Ce partenariat n’a pas changé au fond la caractéristique fondamentale des relations méditerranéennes peut-être parce qu'il existe pour les Européens beaucoup de coûts et peu de gains


L’exaspération des crises, des conflits latents au Proche-Orient et le non-règlement du conflit palestinien qui n’a permis de dépasser le désespoir ont bloqué de façon significative toute avancée du partenariat euroarabe.

 

Le caractère hautement complexe de ces conflits et l’introduction des belligérants dans le champ du projet européen n’ont pas permis la concrétisation de cette paix qui aurait pu être le test le plus éprouvant, mais aussi le grand acte historique de l’Union européenne.

 

Penser que les États-Unis auraient dû déminer le terrain du Proche-Orient pour laisser l’essentiel des conséquences positives du développement de cette zone à l’Europe est illusoire.
 

En tout état de cause, il est invraisemblable pour l’Europe d’abandonner un tel partenariat et un tel voisinage. Néanmoins le temps d’une approche sous la forme globale est sans doute révolu.

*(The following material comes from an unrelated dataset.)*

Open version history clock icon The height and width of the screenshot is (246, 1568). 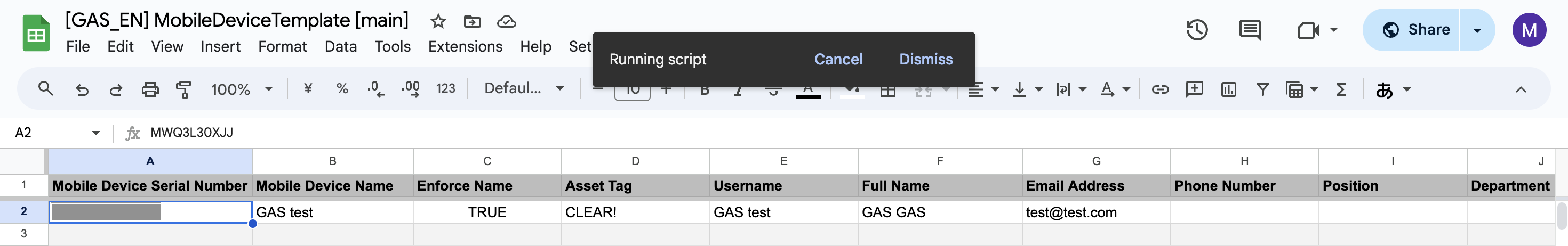(x=1196, y=30)
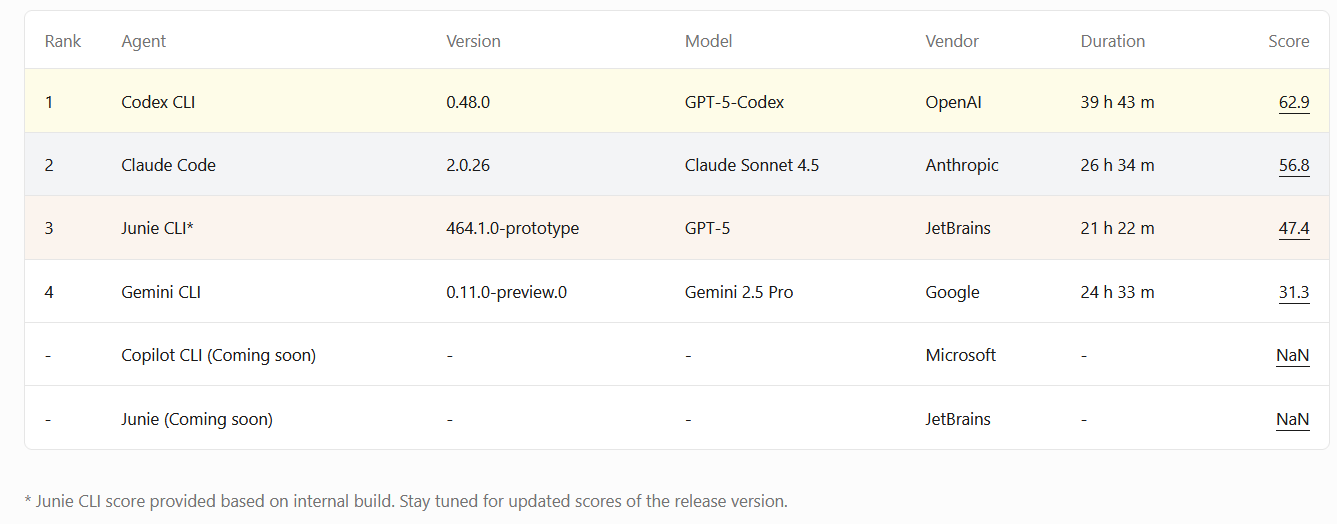The height and width of the screenshot is (524, 1337).
Task: Click the NaN score for Copilot CLI
Action: tap(1292, 355)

La nouvelle espérance passe par la prospérité en Méditerranée

Si la Méditerranée s’interroge dans ses différentes composantes pour savoir dans quelles conditions, elle peut reconstruire ses liens naturels ébréchés et brisés avec l’Europe.

 

Il appartient à celle-ci d’imaginer des nouveaux outils adaptés à la nouvelle situation et de proposer de véritables accords à la mesure des défis, des attentes, et de l’ampleur des problèmes posés.

 

C’est en Méditerranée que l’Europe est la mieux à même de mettre en œuvre sa vision de solidarités internationales et à œuvrer pour une Méditerranée pacifiée.

 

Dans cette quête pour un nouveau modèle, les enjeux sont énormes. Ils sont ceux de la paix, de la liberté de la stabilité et d’une nouvelle espérance de la Méditerranée.

 

Cette nouvelle espérance passe par la prospérité en Méditerranée.

 

Dans une Europe sortie meurtrie du conflit mondial, certains hommes n’ont ils pas déployé la vision d’une Europe de la paix qui passerait par une prospérité partagée.

 

Elle permettra d’éradiquer la misère humaine qui se transforme en menace pour la sécurité et en problèmes d’instabilité qui secouent les frontières, elle permettra de combattre aussi cette guerre des cultures et la vision antagonistes des rapports de l’Europe avec le monde arabo-musulman.

 

Dans le temps et dans l’espace, les hommes sont animés d’un esprit de conquête.